# Passage provided:

########################################

Peter McWilliams

Peter McWilliams
Peter McWilliams, 1949 – 2000

This blog is named after Peter McWilliams’ amazing book, Ain’t Nobody’s Business If You Do: The Absurdity of Consensual Crimes in Our Free Country. The premise of the book is simple:

This book is about a single idea—consenting adults should not be put in jail unless they physically harm the person or property of a nonconsenting other.

Peter called laws that violate this principle consensual crimes. He preferred that term to the more common phrase “victimless crime,” which he felt had been given too many meanings — everything from people claiming that it’s a victimless crime to steal from big corporations, to lawyers pointing out that some crimes technically have no victims, to moral scolds eager to proclaim us all victims — whereas “consensual crimes” focuses on the key issue, which is the consent of all involved.

Ain’t Nobody’s Business If You Do went on to elaborate on this idea for hundreds of pages. We could probably quibble with some of the details, but his main point was completely correct: Consensual crimes should not be crimes at all.

########################################

# Study material:
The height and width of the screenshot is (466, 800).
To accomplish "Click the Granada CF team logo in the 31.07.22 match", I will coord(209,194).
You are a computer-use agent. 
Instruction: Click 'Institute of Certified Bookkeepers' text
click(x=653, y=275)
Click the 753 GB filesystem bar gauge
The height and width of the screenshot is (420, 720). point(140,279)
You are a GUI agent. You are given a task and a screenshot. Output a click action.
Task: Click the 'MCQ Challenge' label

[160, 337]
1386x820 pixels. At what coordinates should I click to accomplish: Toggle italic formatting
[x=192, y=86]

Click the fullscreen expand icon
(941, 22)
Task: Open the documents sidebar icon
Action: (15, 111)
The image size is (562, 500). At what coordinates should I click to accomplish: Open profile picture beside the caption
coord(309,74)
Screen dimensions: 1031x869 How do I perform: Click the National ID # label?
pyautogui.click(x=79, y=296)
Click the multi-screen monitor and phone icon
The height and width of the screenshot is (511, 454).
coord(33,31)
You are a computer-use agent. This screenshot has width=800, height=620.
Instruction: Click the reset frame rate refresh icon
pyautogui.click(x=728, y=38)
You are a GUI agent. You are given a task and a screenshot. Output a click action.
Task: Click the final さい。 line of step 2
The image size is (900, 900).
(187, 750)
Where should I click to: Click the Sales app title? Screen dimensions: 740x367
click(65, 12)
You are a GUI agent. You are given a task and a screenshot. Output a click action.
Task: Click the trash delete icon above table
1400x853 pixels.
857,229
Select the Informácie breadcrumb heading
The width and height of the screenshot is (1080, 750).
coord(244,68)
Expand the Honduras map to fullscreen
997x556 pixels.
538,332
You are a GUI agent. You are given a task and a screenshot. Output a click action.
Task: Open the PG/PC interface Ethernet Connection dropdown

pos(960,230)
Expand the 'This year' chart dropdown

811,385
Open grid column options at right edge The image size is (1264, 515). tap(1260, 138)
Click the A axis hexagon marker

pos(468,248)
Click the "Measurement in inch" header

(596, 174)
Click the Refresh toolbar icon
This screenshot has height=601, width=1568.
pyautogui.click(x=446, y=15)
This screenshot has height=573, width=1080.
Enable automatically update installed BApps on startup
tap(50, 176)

########################################

# Exercise instructions:
Continue the blog post about Peter McWilliams and his book on consensual crimes, starting after its final sentence.

# Reply to the exercise:
In 1996, Peter McWilliams was diagnosed with AIDS and non-Hodgkin’s lymphoma. The medicine he used to treat these diseases made him extremely nauseated, a condition he was able to calm by smoking marijuana. During this time he became an outspoken advocate of medical marijuana. Possibly as a response to that advocacy, the DEA arrested McWilliams and charged him with various crimes in connection with a medical marijuana operation. Having been forbidden by the judge from mentioning his medical condition to a jury, he was forced to plead guilty and hope for leniency.

And then, eleven years ago today, while out on $250,000 bond for sentencing, and refraining from using marijuana as a condition of the bond secured by his mother’s house, he apparently vomited and choked to death.

A memorial site for Peter McWilliams includes his essay “Joy is Good”:

In March 1996, I opened the door to death and stared the Grim Reaper in the face. There was a pause. Then he suddenly smiled and said, “Enjoy yourself! It’s later than you think.”

William F. Buckley eulogized Peter McWilliams as “a wry, mythogenic guy, humorous, affectionate, articulate, shrewd, sassy.”

It’s hard to imagine a more ironic death for such a generous spirit, a man who wanted so much for people to be free. It all sounds like some bad made-for-TV movie. Some part of me thinks that Peter would probably appreciate the irony.

I’m not as generous a spirit as Peter was. This post is a reminder that Peter was essentially murdered by a bunch of drug warriors, and that the kinds of people who did that to him should not be forgotten. Nor forgiven.

Published by Mark

Mark is a computer programmer, website builder, photographer, and sometimes journalist in Chicago, where he also writes the long-running Windypundit blog.

2 replies on “Peter McWilliams”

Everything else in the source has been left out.